Keeper co-founders Paul Koullick (left) and David Kang
The pair entered YC this winter with a big idea and little to show for it. Come March, they had developed a full-fledged product and accumulated 200 paying customers. With their first round of funding, they plan to add to their small but growing team and acquire 10,000 customers in the next 18 months.
“There are some companies that are trying to go very broad and trying to cover the whole spectrum of benefits; we’re just trying to go really deep on taxes,” Kang told TechCrunch. “This is a pain point. This is where people are definitely leaving the most money on the table.”
Keeper guesses the average gig worker in the U.S. is overpaying their taxes by more than 20 percent, or about $1,550 for those making more than $25,000 per year. Why? Because these independent contractors aren’t claiming the tax write-offs available to them, like phone bills, car maintenance fees and even a Spotify subscription for drivers.
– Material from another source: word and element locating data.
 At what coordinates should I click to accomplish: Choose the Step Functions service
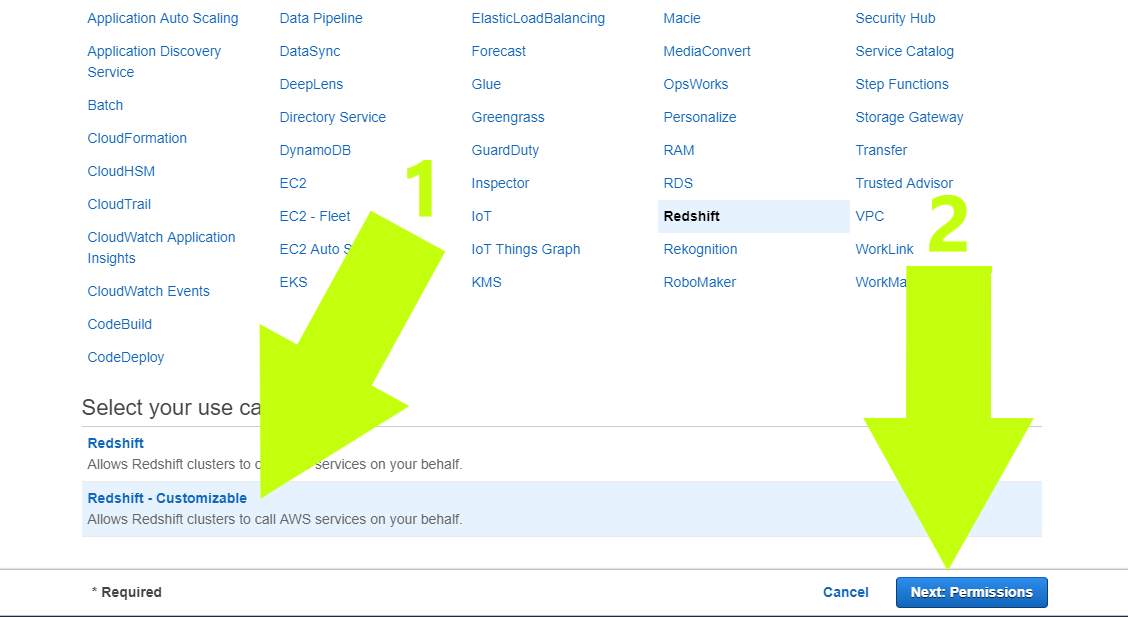click(902, 84)
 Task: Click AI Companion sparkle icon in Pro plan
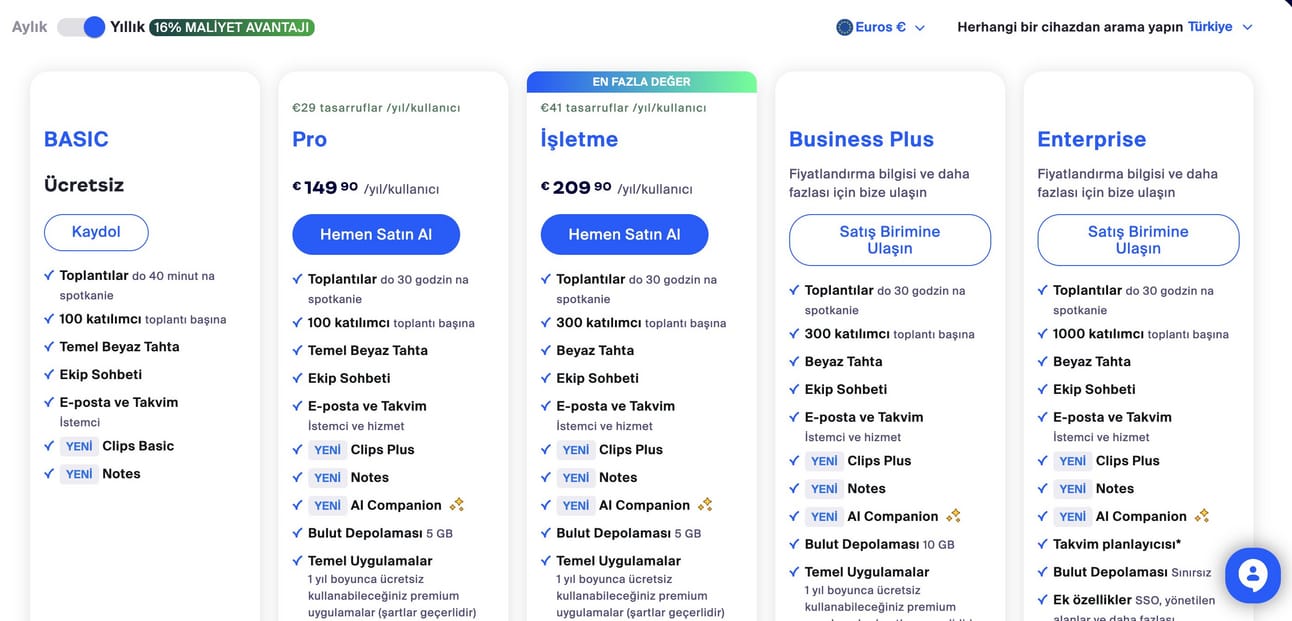point(456,505)
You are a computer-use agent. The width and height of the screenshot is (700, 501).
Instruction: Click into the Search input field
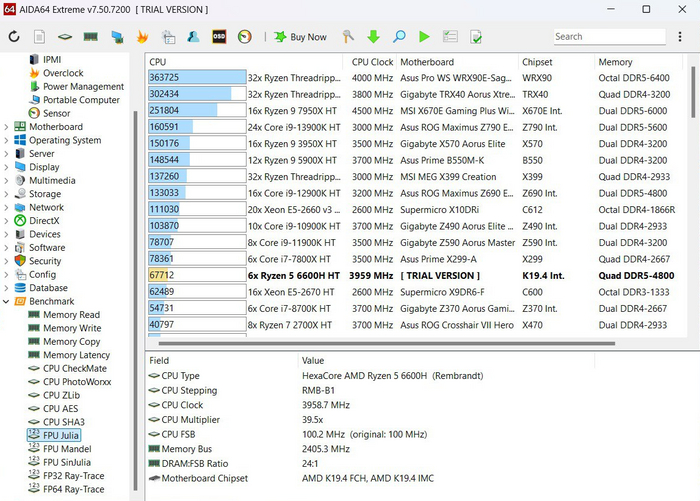point(608,37)
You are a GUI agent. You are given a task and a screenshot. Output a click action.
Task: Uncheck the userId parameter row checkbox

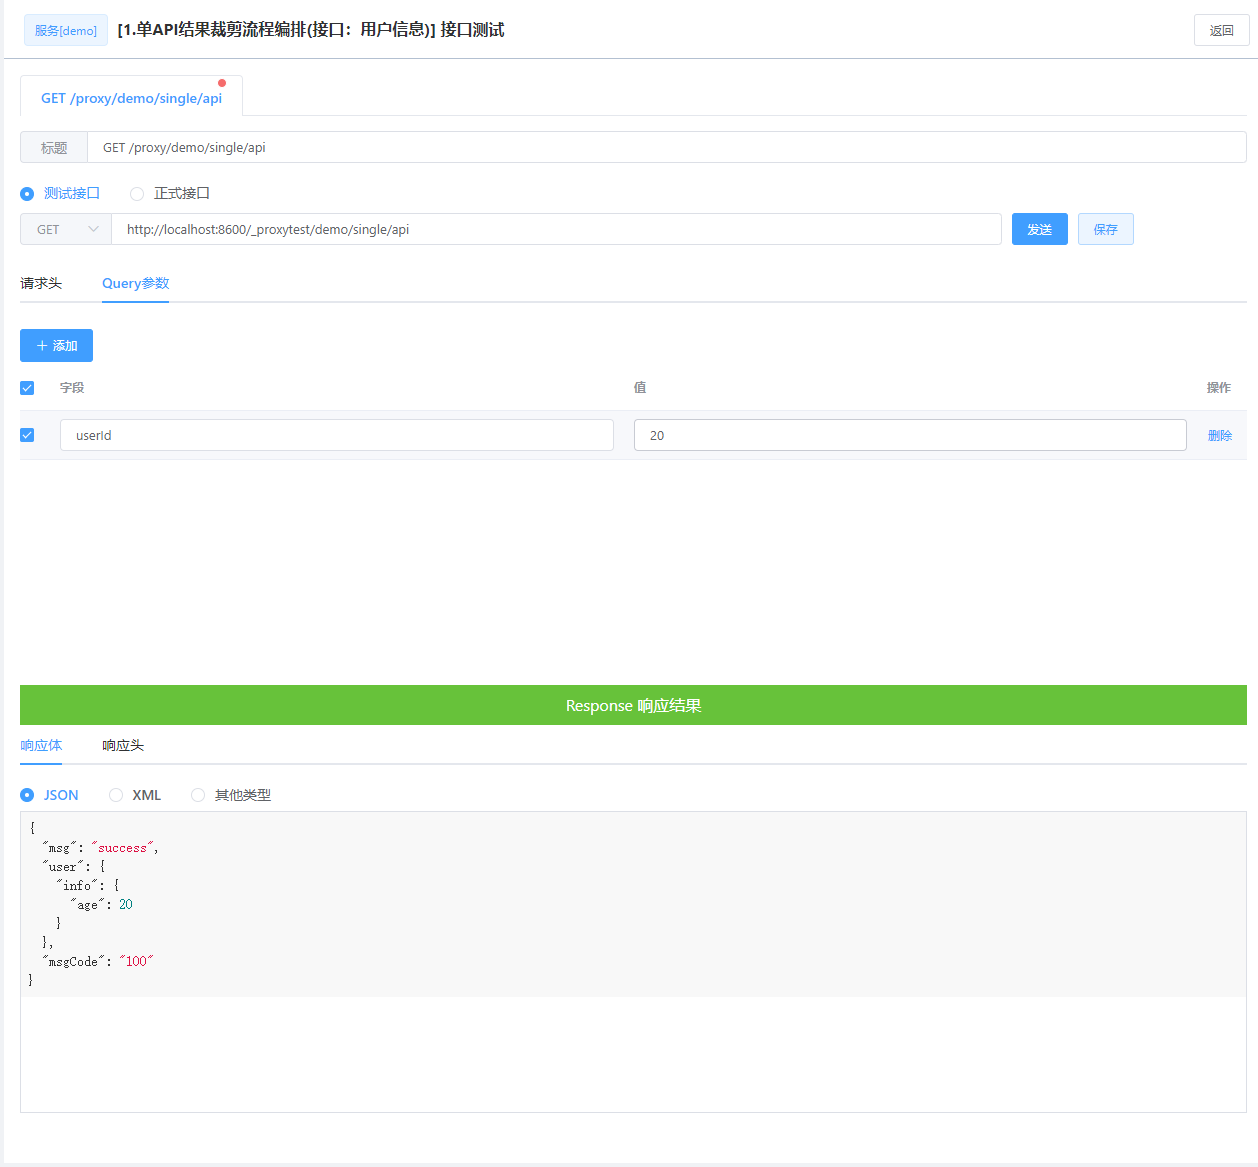[x=26, y=434]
“If you’re a dog walker, there are so many things you need to be writing off, like your poop bags, your extra leashes, your parking,” Koullick told TechCrunch. “This population needs the guidance of an accountant, but they can’t afford one and we’re trying to create this third option.”
Like a personal accountant, Keeper monitors gig workers’ expenses all year in search of possible tax deductions, saving each user $173 per month on average, it estimates. The startup uses Plaid to follow its customers’ transaction history, and once per day sends a text message asking if there are any tax write-offs to note. Over time, it gets smarter and smarter, keeping the SMS questions to a minimum.
Keeper doesn’t fully file taxes for 1099 workers yet, but will begin offering a quarterly tax filing service in June. Next year, it plans to offer a full-year tax-filing service.
Koullick, Keeper’s chief executive officer, worked in product at Square before joining another startup, called Stride, where he built and scaled Stride Tax, a mileage and expense-tracking app. Kang, for his part, has spent most of his post-graduate career at a trading firm in Chicago, focused on quantitative modeling. The two toyed with a few startup ideas before landing on Keeper’s tax business.
“We wanted to build something that actually mattered to real people,” Koullick explained. “And we wanted to do it in the financial space where we were happy to wade through ugly details and systems on their behalf.”
Keeper isn’t the only recent YC alum focused on the growing gig economy. Another, Catch, sells health insurance, retirement savings plans and tax-withholding services directly to freelancers, contractors or anyone uncovered. Given the rapid rise of Uber and other gig platforms, it’s no wonder YC startups are tapping into the various business opportunities available there.
“We’re willing to tackle some of these topics that are kind of boring and mundane and really intensive,” Kang added. “Like the average person doesn’t want to think about taxes or filling out forms. We saw that as an opportunity for us to step in and be like, hey, we’ll take it.”